==== Material shown ====

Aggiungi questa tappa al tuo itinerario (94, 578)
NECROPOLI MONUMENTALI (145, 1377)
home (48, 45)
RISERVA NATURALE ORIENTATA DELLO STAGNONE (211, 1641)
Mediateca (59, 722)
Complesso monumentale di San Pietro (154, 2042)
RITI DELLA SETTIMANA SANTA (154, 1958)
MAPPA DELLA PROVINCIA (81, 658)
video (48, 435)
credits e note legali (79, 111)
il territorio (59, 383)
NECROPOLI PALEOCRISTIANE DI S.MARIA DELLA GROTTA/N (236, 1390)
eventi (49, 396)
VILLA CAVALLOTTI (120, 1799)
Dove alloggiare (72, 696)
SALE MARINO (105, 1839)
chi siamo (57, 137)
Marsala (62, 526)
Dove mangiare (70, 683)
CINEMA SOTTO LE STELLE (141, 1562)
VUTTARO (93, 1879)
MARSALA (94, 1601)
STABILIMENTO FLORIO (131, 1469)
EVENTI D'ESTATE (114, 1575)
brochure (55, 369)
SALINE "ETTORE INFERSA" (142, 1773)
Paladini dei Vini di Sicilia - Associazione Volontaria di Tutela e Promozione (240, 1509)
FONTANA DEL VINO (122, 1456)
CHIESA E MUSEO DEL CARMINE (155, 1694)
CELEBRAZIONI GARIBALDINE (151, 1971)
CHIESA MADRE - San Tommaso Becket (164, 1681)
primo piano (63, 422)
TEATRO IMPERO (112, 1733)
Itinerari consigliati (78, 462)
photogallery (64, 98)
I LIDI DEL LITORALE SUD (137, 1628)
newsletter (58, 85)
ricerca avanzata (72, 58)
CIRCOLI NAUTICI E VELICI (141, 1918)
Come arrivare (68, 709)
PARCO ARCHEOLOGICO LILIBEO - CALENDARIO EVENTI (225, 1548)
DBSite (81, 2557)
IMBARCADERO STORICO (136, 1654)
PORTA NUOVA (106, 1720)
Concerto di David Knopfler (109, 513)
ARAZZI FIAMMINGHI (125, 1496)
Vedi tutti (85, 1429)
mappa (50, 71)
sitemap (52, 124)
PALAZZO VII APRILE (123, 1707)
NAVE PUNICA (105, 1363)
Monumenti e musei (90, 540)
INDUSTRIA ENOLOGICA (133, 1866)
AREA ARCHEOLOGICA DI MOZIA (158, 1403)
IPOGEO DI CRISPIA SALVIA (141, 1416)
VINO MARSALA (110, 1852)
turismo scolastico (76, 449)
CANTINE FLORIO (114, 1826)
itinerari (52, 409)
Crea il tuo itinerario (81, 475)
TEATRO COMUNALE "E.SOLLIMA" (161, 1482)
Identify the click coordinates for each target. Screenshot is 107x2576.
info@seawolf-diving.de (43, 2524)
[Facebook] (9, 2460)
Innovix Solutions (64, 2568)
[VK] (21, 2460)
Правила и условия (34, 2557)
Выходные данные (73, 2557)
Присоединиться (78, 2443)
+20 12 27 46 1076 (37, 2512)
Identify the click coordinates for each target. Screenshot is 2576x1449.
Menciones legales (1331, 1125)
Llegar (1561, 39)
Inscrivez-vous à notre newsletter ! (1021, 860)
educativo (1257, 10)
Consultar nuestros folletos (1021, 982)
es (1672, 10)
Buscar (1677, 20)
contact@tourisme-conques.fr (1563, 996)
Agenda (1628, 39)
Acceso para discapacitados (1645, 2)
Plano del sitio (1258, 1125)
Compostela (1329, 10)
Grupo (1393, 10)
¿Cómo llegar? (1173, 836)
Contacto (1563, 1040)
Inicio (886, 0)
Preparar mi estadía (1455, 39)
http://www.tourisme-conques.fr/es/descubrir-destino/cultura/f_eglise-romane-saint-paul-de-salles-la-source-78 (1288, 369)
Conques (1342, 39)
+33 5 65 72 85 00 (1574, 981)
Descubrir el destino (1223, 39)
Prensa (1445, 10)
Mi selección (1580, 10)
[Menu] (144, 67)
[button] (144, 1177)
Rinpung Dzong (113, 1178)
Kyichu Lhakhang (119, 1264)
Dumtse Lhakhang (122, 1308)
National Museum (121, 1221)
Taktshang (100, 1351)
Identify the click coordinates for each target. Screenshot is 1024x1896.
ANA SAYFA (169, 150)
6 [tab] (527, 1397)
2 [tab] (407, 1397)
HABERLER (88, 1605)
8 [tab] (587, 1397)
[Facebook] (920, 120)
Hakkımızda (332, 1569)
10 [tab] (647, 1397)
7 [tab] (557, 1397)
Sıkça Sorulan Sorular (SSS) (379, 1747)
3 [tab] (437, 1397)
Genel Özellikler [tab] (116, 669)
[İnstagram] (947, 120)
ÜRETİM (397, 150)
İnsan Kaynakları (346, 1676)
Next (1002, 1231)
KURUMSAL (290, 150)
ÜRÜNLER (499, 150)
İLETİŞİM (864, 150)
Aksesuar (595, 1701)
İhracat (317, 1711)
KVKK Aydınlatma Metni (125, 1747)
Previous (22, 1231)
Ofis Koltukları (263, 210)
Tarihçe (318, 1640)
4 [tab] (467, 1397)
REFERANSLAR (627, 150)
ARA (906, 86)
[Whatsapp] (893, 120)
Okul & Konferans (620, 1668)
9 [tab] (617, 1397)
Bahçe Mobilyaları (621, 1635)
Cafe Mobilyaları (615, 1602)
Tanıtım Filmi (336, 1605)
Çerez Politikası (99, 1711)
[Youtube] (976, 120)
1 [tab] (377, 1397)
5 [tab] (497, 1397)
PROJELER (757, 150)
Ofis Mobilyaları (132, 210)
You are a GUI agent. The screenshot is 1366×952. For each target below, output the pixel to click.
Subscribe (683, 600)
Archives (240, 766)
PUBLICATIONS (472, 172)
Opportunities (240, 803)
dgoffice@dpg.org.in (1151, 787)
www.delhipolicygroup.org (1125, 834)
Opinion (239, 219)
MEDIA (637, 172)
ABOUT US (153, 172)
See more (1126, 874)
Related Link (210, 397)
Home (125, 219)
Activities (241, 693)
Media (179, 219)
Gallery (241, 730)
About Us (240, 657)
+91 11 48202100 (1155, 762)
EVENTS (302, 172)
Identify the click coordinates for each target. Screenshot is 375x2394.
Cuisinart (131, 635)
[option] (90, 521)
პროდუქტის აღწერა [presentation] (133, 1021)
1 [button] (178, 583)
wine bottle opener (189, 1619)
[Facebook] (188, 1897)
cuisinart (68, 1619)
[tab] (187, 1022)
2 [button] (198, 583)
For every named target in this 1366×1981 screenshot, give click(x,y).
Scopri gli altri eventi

====

**Work order**: Produce only the lines from the line containing "2 [tab] (407, 1397)" through the line containing "PUBLICATIONS (472, 172)", inclusive of both, exactly as they stand in the entries above.

**Written response**:
2 [tab] (407, 1397)
HABERLER (88, 1605)
8 [tab] (587, 1397)
[Facebook] (920, 120)
Hakkımızda (332, 1569)
10 [tab] (647, 1397)
7 [tab] (557, 1397)
Sıkça Sorulan Sorular (SSS) (379, 1747)
3 [tab] (437, 1397)
Genel Özellikler [tab] (116, 669)
[İnstagram] (947, 120)
ÜRETİM (397, 150)
İnsan Kaynakları (346, 1676)
Next (1002, 1231)
KURUMSAL (290, 150)
ÜRÜNLER (499, 150)
İLETİŞİM (864, 150)
Aksesuar (595, 1701)
İhracat (317, 1711)
KVKK Aydınlatma Metni (125, 1747)
Previous (22, 1231)
Ofis Koltukları (263, 210)
Tarihçe (318, 1640)
4 [tab] (467, 1397)
REFERANSLAR (627, 150)
ARA (906, 86)
[Whatsapp] (893, 120)
Okul & Konferans (620, 1668)
9 [tab] (617, 1397)
Bahçe Mobilyaları (621, 1635)
Cafe Mobilyaları (615, 1602)
Tanıtım Filmi (336, 1605)
Çerez Politikası (99, 1711)
[Youtube] (976, 120)
1 [tab] (377, 1397)
5 [tab] (497, 1397)
PROJELER (757, 150)
Ofis Mobilyaları (132, 210)
You are a GUI agent. The screenshot is 1366×952. For each target below, output the pixel to click.
Subscribe (683, 600)
Archives (240, 766)
PUBLICATIONS (472, 172)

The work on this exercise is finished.